At this point I could go on and on and post a whole lotta GIFs
of flailing Muppet arms to express how I felt when I got my official offer
letter, but actually the real sense of triumph came upon me in a very quiet
moment later that night, when I realized that as hard as it had been, as much as I'd
suffered, as often as I had wished I could quit because I didn’t think I could take
the disappointment for one more second—despite all that—I DID NOT EFFING GIVE
UP. And that was a deeply satisfying thing to feel.
Here’s the last thing I’m going to say and I hope it helps, because
really, what’s the point of a book deal story but to give you some hope? We all yearn for the same things, the sense of validation that we hope
publication will bring. We all hope we’ll finally get to say, “I’m a writer”
and not feel like some silly imposter. But, you know, I really, truly
felt like a writer back when I was in the depths of my post-puking despair, and
I still believed I had a story worth telling and hopefully a story worth
reading.
So if you’re reading this and you’re having one of your down
days, I will tell you this: You send your work out to be judged and evaluated, and
that’s an act of bravery. That’s when you should feel proud. Agents and editors
may read your stuff, and they may tell you where your manuscript stands, they may
tell you what is or is not working.
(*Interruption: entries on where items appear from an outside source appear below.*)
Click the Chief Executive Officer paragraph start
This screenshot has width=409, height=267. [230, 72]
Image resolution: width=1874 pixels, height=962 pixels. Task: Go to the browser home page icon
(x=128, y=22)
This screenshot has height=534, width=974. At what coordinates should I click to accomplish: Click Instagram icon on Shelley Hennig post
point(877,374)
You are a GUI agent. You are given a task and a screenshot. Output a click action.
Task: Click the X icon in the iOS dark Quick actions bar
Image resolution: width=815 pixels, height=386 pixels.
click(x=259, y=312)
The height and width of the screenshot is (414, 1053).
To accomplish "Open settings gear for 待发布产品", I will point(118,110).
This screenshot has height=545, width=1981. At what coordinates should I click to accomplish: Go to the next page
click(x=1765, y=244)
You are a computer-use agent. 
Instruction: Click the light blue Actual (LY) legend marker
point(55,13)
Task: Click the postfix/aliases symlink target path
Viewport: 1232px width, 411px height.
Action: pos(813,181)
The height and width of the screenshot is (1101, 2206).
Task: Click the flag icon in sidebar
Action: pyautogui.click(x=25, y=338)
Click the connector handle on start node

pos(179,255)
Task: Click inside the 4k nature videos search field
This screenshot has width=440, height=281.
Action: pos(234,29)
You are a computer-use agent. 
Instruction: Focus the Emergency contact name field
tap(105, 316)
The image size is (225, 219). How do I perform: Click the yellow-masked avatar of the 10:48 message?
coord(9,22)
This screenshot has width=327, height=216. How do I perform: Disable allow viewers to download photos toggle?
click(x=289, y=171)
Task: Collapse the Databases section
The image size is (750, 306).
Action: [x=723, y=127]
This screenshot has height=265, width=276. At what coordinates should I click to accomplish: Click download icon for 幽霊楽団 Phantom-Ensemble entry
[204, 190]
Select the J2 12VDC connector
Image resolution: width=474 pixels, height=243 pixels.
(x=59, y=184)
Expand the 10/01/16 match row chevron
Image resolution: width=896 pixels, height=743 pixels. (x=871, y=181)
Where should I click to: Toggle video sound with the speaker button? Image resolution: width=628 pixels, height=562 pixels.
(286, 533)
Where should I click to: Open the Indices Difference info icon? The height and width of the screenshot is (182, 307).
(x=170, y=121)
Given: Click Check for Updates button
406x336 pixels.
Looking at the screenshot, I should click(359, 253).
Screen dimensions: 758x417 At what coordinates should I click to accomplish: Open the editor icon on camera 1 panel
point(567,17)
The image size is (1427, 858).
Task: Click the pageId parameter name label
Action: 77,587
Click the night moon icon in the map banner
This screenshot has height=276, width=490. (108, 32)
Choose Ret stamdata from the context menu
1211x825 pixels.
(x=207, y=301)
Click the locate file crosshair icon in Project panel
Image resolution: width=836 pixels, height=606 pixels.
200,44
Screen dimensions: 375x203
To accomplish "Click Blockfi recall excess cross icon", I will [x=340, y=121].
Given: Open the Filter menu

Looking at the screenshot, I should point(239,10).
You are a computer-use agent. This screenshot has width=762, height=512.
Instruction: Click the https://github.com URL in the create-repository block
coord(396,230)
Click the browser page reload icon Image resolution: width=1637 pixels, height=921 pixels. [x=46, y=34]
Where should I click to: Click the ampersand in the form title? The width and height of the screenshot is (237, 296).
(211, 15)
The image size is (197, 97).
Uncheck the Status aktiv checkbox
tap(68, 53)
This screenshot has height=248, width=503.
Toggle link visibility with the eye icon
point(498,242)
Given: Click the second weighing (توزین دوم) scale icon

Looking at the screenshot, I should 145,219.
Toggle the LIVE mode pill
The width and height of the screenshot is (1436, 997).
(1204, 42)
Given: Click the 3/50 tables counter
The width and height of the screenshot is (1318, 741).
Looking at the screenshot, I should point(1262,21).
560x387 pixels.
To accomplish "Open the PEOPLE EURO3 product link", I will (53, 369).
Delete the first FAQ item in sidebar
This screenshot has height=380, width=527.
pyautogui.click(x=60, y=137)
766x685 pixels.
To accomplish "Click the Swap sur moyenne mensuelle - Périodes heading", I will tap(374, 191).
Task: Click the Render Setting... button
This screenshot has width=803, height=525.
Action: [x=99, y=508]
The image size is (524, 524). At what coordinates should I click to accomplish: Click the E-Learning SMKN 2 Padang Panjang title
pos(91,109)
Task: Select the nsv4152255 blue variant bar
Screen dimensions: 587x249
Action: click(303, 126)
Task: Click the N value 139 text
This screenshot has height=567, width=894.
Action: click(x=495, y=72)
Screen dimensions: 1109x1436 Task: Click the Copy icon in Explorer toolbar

In other words, maybe they can tell you
where you ARE in your publication journey. And that place might be, for now, “not
quite there yet.” But nobody—NOBODY—can tell you where you’re going to go. Because
no one knows what’s inside you except you.
I’ve gone on too long. Sorry about that.
You just keep at it, and if you believe, deep down, that you've got a great story to tell, do not effing give up.